Necesitamos un plan revolucionario para abatir la crisis y frenar a la derecha

Decir que nosotros somos fuertes y estamos preparados es una auténtica mentira. Por supuesto que la derecha se frota las manos esperando el momento oportuno para decir: “ya ven, lo sabíamos, AMLO llevo al país a desastre”y por eso AMLO se empecina a mostrar fortaleza en vez de encarar la realidad y asumir un plan que se base en el pueblo organizado para afrontar la crisis económica y sanitaria. Crisis que está pasando como aplanadora y que trasciende a él mismo, a su gobierno y a la misma burguesía, es un monstruo que ni los capitalistas han podido dimensionar, una catástrofe y la barbarie nos amenazan.

Ante la crisis necesitamos nacionalizar los bancos, las empresas, los servicios y ponerlos bajo control democrático de los trabajadores, no hay más. Diría Lenin: “Sólo nacionalizando los bancos podrá conseguirse que el Estado sepa a dónde y cómo, de dónde y cuándo se desplazan los millones y los miles de millones. Y sólo este control sobre los bancos, centro, eje principal y mecanismo básico de la circulación capitalista, permitiría llevar a cabo de hecho, y no solo de palabra, el control de toda la vida económica, de la producción y de la distribución de los productos más importantes, la “reglamentación de la vida económica”, que de otro modo está inevitablemente condenada a seguir siendo un tópico de los ministros para engañar a la gente sencilla”.[i]

La nacionalización de todos los sectores claves de la economía deberá servir para producir de manera planificada y para las necesidades reales de la población, además evitaremos el boicot, acaparamiento, inflación y mercado negro descarado de la burguesía. El colapso económico no va a frenarse solo, todo lo contrario, cada día se agudiza y amenaza con una fuerte recesión sobre nuestras cabezas y hace falta ser increíblemente ingenuo para no comprender o profundamente hipócrita para aparentar que no se comprende, sabiendo que esto va afectar tremendamente a la clase trabajadora y a los sectores más desamparados y no hacer nada contundente contra todo lo que se avecina ¡los muertos y el hambre los vamos a padecer la clase trabajadora, los pobres!

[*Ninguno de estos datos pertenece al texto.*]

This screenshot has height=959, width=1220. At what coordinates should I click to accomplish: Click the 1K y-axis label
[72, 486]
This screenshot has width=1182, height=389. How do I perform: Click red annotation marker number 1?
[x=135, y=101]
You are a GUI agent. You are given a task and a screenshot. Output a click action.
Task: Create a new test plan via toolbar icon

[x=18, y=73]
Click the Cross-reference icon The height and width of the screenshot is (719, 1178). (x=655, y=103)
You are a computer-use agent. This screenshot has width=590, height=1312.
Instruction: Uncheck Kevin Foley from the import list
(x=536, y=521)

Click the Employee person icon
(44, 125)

Por eso necesitamos un programa revolucionario para afrontar esta crisis, existen los medios económicos, humanos e infraestructura necesarios para combatir la catástrofe y el hambre, las medidas como las nacionalizaciones son totalmente posibles y asequibles a las fuerzas del pueblo, y si no se llevan a cabo es porque no se confía verdaderamente en el pueblo, y en cambio no se quiere actuar contundentemente contra los acaparadores de la riqueza que nosotros producimos, los dueños de los medios de producción, de la tierra, los empresarios, los banqueros, los capitalistas. Pero no hay otro camino más que  tomar en nuestras manos la organización de la economía para resistir la emergencia sanitaria y el colapso económico, frente al hambre, el desempleo y la muerte que es el capitalismo. ¡Por nuestras vidas, luchemos contra el capital, su dictadura y su crisis, socialismo o barbarie!  

 

[i] La catástrofe que nos amenaza y cómo combatirla, Lenin.